Task statement: Reproduce word for word the lines of the records from the one that contains "Screen dimensions: 892x502" through the one that contains "I will pos(10,158).", including both of those lines, and output nothing else.

Data in this exercise:
__________________________________________________

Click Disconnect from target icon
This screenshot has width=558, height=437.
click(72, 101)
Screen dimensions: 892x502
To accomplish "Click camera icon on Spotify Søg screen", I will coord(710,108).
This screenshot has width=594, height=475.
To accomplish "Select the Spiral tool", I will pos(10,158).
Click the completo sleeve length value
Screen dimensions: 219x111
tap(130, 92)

__________________________________________________

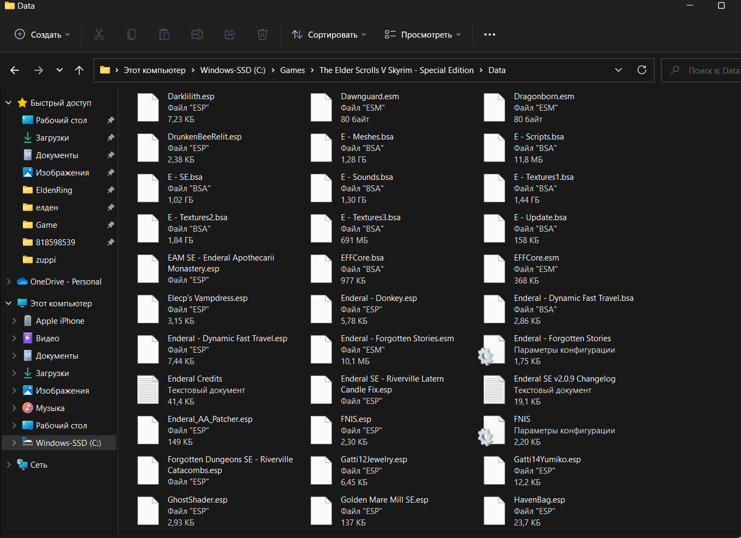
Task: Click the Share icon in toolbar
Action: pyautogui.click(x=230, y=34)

__________________________________________________

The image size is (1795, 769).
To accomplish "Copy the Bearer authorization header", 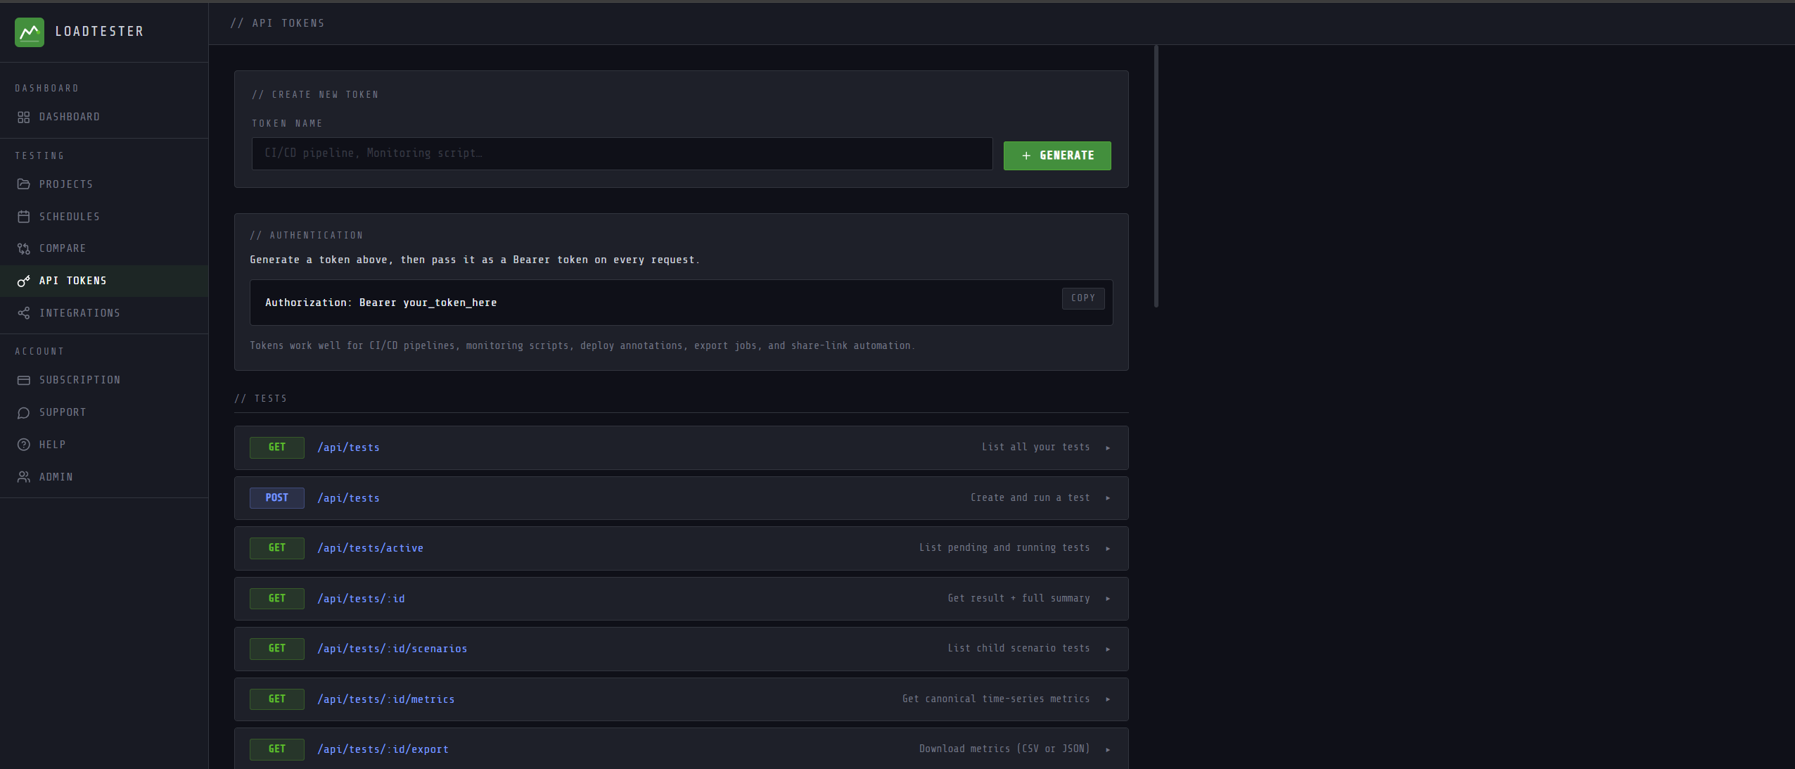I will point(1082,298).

__________________________________________________

Reply to the exercise:
Screen dimensions: 892x502
To accomplish "Click camera icon on Spotify Søg screen", I will coord(710,108).
This screenshot has width=594, height=475.
To accomplish "Select the Spiral tool", I will pos(10,158).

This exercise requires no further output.